I wanted to focus on female prisoners because some additional reasons make their healthcare even more essential than incarcerated men. The first matter is that the incarcerated female population increased by 16% worldwide between 2006 and 2012.5 Also, it has been shown by various research that female prisoners have more frequent and severe mental illnesses than the general population and imprisoned men.6,7 Lastly, women often visit prisons for non-violent crimes; thus they usually have shorter sentences in prison.7 This may mean the increase in sexually transmitted, air-borne and blood-borne infections in the community. That’s why taking care of female prisoners is also an important public health matter and concerns everyone in general community.

 

The research I chose to present is done between January-December 2014, in one of two female detention centers of Greece called Korydallos. The researchers performed a questionnaire that focuses on 3 points respectively: socio-economics and detention characteristics, self-reported health, access and utilization of the health services. In the first section, the questionnaire investigated age, ethnicity, marital status, education, etc.; the reason, frequency, and duration of imprisonment. In the second section, mental, dental and physical health status is investigated both prior to and during incarceration. Also, sexual behaviors and addictions are questioned. In the last section, the frequency of healthcare service visits, availability of healthcare services and women’s satisfaction from these services is analyzed.1 With all three parts of this questionnaire; this research provides evidence for all three points I did in my second paragraph. That’s why I selected this article as a comprehensive one. Also, it examines mental, dental and physical health together, which makes it complete.

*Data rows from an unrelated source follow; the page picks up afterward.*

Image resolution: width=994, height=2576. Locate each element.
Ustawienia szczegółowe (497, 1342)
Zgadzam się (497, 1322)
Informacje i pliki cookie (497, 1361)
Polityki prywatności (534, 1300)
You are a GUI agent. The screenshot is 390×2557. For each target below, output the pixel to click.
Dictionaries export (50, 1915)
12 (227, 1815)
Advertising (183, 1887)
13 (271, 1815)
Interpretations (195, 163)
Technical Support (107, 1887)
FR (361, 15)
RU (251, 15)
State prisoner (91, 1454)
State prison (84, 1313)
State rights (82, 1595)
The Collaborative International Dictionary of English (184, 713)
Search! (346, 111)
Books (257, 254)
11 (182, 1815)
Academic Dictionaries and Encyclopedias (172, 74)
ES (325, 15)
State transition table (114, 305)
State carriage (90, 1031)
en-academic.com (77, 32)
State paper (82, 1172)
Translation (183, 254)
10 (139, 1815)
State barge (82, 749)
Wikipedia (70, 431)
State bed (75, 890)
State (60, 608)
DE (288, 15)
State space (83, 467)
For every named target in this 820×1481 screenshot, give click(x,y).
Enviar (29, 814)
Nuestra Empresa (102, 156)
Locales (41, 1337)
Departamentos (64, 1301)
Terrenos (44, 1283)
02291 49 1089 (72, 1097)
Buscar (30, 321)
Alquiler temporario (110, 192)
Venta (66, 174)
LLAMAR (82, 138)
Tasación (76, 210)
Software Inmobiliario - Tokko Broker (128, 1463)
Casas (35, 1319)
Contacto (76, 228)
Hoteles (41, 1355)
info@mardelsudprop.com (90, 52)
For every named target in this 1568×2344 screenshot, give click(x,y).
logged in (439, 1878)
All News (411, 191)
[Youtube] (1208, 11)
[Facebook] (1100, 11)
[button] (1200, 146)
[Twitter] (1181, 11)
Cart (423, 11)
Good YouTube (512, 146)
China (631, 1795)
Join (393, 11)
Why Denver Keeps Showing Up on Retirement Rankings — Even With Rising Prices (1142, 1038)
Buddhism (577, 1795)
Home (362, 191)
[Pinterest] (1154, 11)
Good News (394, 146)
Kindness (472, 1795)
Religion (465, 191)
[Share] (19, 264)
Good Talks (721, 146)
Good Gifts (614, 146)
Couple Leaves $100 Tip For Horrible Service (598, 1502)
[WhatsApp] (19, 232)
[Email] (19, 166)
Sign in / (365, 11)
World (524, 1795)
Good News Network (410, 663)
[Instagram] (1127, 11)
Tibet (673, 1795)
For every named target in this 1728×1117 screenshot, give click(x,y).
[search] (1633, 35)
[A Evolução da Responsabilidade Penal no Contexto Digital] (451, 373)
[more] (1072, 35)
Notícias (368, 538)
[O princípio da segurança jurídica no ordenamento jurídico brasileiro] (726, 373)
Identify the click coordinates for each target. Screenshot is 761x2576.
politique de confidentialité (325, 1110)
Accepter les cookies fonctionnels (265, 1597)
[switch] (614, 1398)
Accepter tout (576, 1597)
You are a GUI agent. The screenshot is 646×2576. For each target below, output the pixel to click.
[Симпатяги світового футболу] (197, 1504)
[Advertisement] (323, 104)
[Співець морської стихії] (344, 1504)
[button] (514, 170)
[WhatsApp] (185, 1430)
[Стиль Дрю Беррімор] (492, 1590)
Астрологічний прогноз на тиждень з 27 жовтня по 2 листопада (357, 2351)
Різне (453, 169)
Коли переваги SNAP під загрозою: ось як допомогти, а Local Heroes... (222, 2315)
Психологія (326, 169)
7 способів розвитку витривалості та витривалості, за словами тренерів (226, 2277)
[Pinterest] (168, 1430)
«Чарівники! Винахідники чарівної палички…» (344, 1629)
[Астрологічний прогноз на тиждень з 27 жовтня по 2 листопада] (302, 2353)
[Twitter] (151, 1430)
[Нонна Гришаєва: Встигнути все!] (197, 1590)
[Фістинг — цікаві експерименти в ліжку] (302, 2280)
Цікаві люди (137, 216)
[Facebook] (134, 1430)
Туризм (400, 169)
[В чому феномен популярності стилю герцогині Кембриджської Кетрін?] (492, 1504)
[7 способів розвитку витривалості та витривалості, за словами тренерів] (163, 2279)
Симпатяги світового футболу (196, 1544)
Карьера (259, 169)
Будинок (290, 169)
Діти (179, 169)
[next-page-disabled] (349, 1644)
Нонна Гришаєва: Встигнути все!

According to results, 3 out of 10 women reported their general health status as poor/ very poor, 63.4% of the prisoners stated that their health got worsened during incarceration. 55% avowed their mental health poor/very poor and 82.2% said that they experience much/very much sadness and anxiety related to imprisonment. While almost 4 out of 5 women feel anxiety, only 52.5% of all prisoners applied to a psychologist or a psychiatrist.1 This may show that there is inadequate access to health services. Statements of prisoners support these results. Almost half of the prisoners described the quality of health services as poor and access as insufficient.  Only 16% of prisoners found services good/very good.1 To sum up, this research shows health and healthcare service access in Greece between female inmates from poor to moderate.

 

In short, while prisons receive people with poorer health than the general community, incarceration itself may worsen the health status. Female prisoners are especially vulnerable about their health under prison conditions. Also, it is particularly important to provide a proper primary and secondary healthcare to imprisoned women since they usually visit prisons due to milder crimes and for shorter periods and they usually return to the community after a short while. The research done by Geitona and Milloni shows that prison affects women’s health in a bad manner and healthcare access is poor. Thus, measures need to be taken to promote healthcare services in prisons, especially in female detention centers.